Data collection of the follow‐up online survey commenced 1 year after the initial online survey in May 2022, so that we reinvited all participants of the initial online survey exactly 364 days after filling in their baseline survey. Data collection was completed in August 2022. Of the 555 potential participants, 325 participated in the follow‐up (58.5%), 78 of the baseline GD‐group (56.9%) and 247 (52.6%) of the baseline non‐GD‐group.

The beginning of the in‐person assessment had to be postponed because of the Covid‐19 pandemic restrictions in winter 2021/2022. Due to organisational reasons, it solely took place with subjects from Berlin, Chemnitz, Dresden and Leipzig and concluded in May 2023 with 54 participants being interviewed and taking part in the experiments. All 54 took part in the initial online survey, 45 in both online surveys.

4. DISCUSSION

To the best of our knowledge the RIGAB study is the first comprehensive study on online gambling that combines three sources of data: (1) player tracking data, (2) self‐report questionnaires from two online surveys, including multiple GD screenings, and (3) in‐person clinical interviews and cognitive‐behavioural tasks. Combining these three fields, which are usually investigated separately, will allow for important theoretical as well as practical implications.

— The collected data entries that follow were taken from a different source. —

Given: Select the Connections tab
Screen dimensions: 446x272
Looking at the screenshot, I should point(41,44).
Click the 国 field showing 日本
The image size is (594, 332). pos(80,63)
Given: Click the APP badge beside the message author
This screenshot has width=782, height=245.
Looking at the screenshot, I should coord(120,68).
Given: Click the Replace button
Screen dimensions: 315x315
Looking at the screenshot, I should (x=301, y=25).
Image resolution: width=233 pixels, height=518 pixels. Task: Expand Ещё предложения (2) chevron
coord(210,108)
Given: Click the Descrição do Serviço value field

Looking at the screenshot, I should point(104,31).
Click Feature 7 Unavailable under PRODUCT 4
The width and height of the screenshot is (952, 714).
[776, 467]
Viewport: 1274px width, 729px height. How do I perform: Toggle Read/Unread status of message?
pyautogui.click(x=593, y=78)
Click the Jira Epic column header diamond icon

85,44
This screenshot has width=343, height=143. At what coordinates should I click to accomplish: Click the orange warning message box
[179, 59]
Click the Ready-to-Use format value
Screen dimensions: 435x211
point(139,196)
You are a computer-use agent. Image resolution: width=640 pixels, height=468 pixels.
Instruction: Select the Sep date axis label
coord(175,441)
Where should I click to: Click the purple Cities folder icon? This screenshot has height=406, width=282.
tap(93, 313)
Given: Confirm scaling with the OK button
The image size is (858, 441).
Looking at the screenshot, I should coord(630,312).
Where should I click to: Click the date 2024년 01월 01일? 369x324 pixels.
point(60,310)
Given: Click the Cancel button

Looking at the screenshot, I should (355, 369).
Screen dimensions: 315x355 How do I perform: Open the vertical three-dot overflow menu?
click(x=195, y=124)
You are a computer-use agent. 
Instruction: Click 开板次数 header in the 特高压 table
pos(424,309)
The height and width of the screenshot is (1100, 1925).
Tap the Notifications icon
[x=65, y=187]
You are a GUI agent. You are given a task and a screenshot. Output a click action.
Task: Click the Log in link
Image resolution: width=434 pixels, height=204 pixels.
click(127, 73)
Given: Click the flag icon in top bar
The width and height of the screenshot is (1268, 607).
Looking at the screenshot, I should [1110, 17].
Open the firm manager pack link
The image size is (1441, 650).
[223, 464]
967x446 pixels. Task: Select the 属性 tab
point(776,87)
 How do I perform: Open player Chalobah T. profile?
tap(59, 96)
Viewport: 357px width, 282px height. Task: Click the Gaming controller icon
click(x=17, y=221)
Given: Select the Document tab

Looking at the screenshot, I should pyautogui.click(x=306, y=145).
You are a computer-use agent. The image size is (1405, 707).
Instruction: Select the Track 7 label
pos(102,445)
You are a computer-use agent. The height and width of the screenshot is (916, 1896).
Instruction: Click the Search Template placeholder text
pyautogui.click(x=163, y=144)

For theoretical etiological models, our study will provide new insights concerning the development of GD in online sports betting. The prospective nature of the study allows to explore predictive relationships between player tracking data, GD, and putative risk factors assessed by self‐report measures and cognitive‐behavioural performance tasks. To our knowledge, no other studies have yet investigated these relationships, be it particular to online gambling or to overall gambling. For example, the verification of the role of impaired emotion regulation in risky gambling behaviour and GD development will contribute significantly to etiological models of GD in sports betting. Investigating the predictive relationships is an important step towards causal conclusions, which are highly needed for the development of effective preventive measures and to individualise treatment.

A first practical implication is a much more holistic understanding of persons who participate in online sports betting. Because participants of the RIGAB study are from a naturalistic sample and not from a treatment sample, results can be transferred to other online gamblers, and in some cases probably to all gamblers.

We will also be able to better understand players' gambling motives, social background and environment, preferred types of gambling, gambling onset, and will be able to connect this information to player tracking data and to GD. Finally, we will find out about the players' perception of selected aspects of the provider's responsible gambling strategy and its overall use by the players. This so far unknown characterisation of individuals who participate in online sports betting is a further important step to better target prevention measures to the needs of this group.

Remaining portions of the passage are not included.